■ **Work to do**:
Can you rewrite the lines from the one containing "Where should I click to: Click the plugin" up to and including the one containing "pos(729,146)" as a numbered list, leaving out any blank lines?

Rows on where targets show up:
- - -
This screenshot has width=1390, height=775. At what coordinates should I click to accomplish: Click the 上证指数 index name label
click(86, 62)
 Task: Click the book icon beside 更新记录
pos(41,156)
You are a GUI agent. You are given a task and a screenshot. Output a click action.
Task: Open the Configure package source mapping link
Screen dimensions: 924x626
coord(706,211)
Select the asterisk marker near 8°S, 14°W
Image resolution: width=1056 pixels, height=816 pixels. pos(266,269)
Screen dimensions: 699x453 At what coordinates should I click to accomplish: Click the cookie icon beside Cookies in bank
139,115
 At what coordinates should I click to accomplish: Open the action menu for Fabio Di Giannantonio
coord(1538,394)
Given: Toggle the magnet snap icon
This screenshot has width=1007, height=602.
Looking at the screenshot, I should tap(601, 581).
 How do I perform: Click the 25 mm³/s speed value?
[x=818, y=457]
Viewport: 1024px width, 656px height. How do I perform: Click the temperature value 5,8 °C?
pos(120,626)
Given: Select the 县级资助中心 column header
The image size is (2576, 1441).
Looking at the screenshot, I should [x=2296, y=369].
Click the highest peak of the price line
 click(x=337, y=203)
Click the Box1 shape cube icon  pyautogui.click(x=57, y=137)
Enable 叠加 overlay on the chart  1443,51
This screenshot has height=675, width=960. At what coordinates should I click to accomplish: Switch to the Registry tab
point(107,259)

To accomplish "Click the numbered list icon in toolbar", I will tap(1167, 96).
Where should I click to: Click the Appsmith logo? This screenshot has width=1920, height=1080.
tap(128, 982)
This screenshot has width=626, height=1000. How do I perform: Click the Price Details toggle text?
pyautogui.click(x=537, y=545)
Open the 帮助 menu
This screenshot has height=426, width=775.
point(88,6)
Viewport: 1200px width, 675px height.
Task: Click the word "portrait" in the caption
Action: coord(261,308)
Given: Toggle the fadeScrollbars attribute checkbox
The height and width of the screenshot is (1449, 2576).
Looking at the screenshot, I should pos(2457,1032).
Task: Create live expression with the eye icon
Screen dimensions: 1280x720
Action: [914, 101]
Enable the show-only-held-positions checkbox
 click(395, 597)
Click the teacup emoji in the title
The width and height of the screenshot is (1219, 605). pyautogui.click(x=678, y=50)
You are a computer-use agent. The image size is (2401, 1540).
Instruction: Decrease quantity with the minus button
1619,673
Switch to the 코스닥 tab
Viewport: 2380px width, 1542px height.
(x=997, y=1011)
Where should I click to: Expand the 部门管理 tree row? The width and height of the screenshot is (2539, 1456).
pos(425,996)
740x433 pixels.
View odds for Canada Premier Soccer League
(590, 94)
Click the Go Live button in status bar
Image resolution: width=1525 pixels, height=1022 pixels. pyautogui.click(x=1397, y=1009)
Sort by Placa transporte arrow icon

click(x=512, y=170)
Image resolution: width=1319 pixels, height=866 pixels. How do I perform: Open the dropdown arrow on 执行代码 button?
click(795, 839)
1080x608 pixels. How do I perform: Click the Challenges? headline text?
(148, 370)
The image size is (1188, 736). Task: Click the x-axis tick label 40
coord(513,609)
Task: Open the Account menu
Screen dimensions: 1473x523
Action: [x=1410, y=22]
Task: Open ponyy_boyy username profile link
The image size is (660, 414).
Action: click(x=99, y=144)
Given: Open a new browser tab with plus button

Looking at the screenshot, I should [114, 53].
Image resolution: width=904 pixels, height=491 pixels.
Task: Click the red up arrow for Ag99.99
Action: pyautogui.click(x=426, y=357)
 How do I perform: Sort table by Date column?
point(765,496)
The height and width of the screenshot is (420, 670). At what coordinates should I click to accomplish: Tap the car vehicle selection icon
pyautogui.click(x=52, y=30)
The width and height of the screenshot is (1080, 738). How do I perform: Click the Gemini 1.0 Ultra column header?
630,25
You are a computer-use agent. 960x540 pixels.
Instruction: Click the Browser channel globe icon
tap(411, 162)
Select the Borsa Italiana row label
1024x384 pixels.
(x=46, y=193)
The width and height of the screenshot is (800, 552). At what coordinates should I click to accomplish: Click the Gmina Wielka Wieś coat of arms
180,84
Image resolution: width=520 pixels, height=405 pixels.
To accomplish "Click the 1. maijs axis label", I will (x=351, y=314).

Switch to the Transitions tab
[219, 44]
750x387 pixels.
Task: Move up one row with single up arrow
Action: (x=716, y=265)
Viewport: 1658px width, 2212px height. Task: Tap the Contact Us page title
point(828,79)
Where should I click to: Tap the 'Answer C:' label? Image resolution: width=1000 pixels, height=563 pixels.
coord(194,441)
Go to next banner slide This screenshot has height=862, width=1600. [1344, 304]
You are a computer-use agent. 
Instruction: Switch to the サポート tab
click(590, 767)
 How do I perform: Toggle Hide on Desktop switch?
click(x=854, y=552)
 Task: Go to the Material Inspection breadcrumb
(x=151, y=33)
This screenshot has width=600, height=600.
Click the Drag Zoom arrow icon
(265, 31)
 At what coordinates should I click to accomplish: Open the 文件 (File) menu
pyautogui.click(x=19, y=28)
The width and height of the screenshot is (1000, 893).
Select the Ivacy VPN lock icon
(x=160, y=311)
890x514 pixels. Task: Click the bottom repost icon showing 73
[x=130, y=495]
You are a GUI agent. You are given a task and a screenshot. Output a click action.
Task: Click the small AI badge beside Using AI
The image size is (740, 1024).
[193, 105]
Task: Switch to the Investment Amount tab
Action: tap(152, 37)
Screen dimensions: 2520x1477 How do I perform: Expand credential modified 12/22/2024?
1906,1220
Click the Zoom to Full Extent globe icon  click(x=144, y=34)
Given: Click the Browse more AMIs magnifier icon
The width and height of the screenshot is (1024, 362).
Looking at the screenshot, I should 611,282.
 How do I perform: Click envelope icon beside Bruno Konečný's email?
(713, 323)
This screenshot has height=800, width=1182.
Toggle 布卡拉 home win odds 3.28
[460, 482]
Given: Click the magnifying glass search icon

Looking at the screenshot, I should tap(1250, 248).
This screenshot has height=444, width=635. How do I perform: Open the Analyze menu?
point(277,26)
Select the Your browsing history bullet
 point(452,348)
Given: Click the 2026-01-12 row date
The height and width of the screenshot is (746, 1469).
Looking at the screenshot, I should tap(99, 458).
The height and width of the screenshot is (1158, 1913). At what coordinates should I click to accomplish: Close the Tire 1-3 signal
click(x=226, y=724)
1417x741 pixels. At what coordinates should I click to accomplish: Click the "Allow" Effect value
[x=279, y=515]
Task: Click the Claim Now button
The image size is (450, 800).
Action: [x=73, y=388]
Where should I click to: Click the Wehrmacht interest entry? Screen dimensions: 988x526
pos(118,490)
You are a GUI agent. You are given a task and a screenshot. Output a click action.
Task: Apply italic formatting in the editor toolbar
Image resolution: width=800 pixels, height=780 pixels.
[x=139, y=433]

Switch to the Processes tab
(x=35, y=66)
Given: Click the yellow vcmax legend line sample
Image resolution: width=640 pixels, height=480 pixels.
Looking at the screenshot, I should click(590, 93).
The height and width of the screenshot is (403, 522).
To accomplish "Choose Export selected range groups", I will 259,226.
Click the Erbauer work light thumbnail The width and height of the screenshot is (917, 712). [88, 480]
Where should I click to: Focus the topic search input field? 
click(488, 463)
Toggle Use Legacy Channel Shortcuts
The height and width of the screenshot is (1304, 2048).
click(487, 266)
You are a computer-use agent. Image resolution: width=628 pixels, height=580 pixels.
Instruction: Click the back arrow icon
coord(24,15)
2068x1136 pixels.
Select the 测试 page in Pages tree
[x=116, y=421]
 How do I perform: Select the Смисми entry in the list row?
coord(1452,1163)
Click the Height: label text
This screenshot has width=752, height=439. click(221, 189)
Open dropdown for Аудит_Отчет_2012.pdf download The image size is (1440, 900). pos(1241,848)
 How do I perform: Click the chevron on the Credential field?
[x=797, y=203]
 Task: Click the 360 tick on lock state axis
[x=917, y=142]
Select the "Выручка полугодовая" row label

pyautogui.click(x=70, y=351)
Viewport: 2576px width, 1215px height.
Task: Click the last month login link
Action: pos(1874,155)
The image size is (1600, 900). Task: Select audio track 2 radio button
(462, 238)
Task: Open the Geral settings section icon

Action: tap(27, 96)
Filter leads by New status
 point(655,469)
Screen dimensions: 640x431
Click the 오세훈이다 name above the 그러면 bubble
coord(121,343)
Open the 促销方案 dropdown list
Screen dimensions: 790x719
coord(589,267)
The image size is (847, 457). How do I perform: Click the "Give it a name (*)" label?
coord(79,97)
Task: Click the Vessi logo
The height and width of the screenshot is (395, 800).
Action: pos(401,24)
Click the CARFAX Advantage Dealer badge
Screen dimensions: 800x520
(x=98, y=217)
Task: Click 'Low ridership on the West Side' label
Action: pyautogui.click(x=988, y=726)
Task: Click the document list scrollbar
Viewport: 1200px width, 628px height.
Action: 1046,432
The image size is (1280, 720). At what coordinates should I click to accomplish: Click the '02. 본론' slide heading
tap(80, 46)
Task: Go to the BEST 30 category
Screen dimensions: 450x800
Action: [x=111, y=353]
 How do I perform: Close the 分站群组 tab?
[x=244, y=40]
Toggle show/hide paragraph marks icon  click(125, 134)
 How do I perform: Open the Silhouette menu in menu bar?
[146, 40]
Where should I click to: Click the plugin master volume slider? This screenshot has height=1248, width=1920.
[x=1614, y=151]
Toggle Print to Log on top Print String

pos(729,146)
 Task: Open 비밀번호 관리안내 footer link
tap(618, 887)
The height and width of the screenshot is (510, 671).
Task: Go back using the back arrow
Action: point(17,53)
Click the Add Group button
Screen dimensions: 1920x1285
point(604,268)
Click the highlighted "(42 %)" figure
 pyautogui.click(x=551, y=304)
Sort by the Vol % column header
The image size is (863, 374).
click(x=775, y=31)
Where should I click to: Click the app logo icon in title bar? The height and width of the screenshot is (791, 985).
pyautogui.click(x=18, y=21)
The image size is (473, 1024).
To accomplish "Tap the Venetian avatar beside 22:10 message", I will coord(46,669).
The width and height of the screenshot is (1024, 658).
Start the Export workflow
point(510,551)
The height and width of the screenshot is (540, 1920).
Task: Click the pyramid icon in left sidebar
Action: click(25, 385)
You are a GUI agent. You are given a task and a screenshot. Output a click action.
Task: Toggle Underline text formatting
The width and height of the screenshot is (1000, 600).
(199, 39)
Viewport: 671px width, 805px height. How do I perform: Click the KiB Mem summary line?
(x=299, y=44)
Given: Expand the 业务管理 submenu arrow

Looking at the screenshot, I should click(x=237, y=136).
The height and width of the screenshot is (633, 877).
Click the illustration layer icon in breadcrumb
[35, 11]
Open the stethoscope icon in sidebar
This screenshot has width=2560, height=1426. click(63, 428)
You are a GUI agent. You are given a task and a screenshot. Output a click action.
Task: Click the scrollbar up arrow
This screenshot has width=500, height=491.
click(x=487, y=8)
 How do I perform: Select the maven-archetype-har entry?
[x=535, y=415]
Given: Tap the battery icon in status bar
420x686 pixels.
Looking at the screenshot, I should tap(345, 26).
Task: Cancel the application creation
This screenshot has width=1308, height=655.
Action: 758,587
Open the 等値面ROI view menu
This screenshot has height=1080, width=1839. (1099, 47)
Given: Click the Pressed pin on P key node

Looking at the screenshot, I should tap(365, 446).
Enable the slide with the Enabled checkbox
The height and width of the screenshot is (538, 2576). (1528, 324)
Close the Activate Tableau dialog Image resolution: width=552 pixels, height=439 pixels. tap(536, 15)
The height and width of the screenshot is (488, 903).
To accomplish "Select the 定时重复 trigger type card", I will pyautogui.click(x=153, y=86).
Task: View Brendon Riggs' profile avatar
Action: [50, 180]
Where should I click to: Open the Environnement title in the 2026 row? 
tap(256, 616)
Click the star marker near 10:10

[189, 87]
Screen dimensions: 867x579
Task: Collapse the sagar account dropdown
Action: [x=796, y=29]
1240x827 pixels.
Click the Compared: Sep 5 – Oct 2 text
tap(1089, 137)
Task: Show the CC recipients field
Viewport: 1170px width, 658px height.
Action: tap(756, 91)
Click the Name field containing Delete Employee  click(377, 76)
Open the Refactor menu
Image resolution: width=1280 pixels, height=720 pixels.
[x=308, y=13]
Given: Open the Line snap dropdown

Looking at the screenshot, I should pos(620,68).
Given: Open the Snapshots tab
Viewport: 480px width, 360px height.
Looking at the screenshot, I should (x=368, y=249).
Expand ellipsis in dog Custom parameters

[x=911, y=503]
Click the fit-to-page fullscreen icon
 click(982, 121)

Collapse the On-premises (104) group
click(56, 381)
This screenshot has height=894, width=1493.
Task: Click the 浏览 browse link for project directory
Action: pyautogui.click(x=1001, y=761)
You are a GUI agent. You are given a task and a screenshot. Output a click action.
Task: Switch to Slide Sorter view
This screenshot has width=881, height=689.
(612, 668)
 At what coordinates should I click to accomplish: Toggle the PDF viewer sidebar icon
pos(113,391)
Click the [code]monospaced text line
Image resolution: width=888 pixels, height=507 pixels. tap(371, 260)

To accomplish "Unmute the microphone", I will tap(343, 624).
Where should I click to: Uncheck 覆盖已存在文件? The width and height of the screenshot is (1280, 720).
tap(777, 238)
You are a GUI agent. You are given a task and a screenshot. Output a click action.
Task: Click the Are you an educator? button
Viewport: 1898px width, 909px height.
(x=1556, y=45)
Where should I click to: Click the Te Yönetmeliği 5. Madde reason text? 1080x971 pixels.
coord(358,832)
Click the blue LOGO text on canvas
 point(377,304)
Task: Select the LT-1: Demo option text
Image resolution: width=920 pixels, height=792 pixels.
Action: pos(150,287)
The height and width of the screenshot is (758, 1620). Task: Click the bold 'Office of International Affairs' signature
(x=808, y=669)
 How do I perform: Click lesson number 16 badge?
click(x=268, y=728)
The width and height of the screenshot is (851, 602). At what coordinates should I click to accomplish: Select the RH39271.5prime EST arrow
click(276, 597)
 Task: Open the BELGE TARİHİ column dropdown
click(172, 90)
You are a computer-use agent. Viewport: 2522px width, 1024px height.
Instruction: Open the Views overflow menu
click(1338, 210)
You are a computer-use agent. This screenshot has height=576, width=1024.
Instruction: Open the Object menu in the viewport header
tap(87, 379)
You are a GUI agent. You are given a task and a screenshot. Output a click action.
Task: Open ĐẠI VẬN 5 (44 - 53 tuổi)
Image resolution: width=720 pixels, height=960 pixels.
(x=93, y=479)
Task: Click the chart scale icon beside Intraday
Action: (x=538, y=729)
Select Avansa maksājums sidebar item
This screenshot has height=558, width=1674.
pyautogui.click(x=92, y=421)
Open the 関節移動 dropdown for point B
- - -
■ **The answer**:
1. Where should I click to: Click the plugin master volume slider? This screenshot has height=1248, width=1920.
2. [x=1614, y=151]
3. Toggle Print to Log on top Print String
4. pos(729,146)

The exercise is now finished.